What you have to do: Reproduce the listing from the line with "Click the keyword research tools search field" to the line with "pyautogui.click(x=92, y=20)", both included, with the requests kept as they are, and scale every coordinate in the answers by 0.4, rounding to whole numbers with halves going up.

The data:
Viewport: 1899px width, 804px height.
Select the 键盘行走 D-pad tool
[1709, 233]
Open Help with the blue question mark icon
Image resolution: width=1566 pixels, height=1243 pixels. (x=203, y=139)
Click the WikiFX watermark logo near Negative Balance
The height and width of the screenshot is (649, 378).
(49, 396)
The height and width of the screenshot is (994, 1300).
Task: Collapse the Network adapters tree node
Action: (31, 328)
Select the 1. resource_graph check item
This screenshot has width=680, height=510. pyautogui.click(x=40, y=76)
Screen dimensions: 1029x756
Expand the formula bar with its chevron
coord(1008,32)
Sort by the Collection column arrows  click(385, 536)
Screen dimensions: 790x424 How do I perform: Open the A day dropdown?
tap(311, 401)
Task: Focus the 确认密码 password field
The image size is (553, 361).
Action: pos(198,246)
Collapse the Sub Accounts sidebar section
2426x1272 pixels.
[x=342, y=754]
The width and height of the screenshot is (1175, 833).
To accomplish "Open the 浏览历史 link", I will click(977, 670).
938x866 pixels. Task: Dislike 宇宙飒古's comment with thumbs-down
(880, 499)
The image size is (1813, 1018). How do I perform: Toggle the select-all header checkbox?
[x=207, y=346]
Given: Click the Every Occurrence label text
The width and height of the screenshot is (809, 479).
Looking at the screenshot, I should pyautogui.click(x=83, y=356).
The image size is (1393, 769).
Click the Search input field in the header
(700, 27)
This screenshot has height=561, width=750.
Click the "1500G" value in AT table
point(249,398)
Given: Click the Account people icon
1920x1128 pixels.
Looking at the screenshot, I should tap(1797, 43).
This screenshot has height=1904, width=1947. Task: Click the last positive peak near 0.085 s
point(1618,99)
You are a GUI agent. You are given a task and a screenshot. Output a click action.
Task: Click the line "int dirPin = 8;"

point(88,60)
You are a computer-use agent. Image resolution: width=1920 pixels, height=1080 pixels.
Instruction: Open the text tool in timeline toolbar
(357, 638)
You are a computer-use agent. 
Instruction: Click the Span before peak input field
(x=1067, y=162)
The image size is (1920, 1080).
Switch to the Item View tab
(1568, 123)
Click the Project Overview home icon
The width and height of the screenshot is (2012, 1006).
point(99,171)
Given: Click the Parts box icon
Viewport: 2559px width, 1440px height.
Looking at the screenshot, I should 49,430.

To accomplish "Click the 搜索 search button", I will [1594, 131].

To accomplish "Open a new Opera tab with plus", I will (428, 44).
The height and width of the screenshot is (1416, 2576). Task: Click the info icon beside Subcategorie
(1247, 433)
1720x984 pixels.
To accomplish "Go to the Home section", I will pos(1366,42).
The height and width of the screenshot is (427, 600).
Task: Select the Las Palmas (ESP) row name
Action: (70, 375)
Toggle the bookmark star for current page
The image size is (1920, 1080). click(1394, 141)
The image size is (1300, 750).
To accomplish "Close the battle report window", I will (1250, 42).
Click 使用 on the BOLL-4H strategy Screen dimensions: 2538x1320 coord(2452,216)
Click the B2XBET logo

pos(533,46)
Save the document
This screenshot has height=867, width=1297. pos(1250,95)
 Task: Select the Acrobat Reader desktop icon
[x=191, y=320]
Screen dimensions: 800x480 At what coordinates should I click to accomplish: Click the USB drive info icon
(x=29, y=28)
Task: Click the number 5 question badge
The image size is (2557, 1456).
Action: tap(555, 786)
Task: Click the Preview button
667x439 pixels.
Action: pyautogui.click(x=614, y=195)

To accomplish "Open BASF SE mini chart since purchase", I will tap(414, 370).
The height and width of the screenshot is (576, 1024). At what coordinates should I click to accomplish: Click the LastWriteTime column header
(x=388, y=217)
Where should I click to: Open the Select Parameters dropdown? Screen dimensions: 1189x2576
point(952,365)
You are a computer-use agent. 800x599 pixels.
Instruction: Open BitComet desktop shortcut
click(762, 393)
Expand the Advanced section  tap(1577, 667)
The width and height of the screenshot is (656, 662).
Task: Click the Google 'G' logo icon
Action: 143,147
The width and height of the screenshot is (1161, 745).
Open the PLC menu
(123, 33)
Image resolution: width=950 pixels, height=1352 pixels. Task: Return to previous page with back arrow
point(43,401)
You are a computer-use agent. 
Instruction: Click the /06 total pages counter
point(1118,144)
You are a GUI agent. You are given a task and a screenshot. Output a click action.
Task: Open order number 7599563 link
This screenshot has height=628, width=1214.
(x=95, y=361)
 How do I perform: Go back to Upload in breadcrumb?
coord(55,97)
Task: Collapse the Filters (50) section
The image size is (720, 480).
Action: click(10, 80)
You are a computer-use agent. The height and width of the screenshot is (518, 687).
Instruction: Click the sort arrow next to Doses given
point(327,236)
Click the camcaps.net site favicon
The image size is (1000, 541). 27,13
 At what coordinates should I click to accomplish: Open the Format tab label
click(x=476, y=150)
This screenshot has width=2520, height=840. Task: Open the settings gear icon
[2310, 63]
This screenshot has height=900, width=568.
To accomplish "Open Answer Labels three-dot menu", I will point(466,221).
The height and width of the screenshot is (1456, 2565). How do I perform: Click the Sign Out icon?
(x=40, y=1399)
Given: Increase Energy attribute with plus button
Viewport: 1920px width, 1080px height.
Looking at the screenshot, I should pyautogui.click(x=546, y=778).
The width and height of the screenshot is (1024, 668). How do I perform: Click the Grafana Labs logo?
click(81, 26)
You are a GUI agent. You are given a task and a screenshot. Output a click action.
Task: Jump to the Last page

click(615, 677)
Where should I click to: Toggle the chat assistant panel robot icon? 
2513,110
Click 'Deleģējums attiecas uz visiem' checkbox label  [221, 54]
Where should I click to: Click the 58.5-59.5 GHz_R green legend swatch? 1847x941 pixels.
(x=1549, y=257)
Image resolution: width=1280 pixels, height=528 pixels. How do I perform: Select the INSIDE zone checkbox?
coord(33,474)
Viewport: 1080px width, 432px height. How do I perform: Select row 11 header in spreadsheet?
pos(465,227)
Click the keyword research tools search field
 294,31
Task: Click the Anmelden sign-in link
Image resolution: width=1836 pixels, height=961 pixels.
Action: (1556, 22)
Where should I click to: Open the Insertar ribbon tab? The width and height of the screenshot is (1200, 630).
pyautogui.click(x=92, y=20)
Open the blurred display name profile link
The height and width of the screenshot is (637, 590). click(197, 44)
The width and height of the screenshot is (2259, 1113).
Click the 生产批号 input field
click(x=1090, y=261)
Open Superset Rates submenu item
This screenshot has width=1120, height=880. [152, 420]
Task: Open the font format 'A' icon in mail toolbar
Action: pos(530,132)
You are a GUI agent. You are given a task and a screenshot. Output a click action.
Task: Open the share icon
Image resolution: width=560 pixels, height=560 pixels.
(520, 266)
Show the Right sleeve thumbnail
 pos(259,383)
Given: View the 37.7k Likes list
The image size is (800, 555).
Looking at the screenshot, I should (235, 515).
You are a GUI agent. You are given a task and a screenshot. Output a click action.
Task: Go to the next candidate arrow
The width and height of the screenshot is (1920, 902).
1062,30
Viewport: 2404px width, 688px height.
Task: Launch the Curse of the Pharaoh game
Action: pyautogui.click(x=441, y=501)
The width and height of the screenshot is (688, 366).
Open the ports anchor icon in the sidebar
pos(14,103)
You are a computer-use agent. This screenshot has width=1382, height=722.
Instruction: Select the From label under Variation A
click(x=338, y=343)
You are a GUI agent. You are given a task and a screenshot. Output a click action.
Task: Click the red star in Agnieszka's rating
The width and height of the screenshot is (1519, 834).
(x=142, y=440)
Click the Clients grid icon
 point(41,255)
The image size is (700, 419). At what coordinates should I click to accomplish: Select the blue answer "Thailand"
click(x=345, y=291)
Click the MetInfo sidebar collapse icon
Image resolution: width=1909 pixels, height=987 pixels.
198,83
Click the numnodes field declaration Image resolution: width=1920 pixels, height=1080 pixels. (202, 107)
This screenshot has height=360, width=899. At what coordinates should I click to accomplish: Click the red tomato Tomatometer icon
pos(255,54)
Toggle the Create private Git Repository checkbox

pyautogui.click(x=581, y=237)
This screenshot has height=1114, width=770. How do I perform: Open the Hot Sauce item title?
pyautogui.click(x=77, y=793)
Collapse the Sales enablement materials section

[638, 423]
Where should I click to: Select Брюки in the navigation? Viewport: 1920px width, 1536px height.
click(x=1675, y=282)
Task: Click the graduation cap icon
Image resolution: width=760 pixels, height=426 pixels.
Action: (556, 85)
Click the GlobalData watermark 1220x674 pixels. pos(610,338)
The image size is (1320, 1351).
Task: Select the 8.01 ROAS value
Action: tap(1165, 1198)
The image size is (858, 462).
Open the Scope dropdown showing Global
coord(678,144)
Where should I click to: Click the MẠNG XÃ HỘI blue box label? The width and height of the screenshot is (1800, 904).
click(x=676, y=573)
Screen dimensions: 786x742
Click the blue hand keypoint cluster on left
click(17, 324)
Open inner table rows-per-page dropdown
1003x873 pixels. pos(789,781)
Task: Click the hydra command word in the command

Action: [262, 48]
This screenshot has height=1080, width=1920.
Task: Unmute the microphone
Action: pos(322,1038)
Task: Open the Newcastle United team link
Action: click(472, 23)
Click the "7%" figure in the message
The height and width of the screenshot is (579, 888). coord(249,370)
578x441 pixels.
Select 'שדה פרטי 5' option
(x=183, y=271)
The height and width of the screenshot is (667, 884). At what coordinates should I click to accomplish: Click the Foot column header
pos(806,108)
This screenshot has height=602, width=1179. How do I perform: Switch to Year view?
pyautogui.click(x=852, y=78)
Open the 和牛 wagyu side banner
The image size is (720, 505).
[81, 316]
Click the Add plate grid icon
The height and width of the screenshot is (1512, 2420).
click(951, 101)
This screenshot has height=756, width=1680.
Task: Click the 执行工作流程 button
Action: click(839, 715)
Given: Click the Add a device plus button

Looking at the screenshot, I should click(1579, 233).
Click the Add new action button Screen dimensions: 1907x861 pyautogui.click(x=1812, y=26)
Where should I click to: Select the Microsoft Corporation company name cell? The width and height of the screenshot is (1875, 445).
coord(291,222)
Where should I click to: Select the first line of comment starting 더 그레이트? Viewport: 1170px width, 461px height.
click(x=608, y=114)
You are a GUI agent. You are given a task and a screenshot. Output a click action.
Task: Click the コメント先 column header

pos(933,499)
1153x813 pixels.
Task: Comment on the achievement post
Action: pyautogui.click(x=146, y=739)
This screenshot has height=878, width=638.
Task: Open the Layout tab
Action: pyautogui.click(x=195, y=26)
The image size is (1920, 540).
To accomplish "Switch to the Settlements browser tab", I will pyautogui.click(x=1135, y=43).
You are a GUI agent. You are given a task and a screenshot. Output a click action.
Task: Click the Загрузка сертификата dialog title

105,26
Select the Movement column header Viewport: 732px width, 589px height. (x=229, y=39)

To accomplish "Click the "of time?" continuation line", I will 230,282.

Written answer:
Click the keyword research tools search field
 118,12
Task: Click the Anmelden sign-in link
Image resolution: width=1836 pixels, height=961 pixels.
Action: (622, 9)
Where should I click to: Open the Insertar ribbon tab? The width and height of the screenshot is (1200, 630).
pyautogui.click(x=37, y=8)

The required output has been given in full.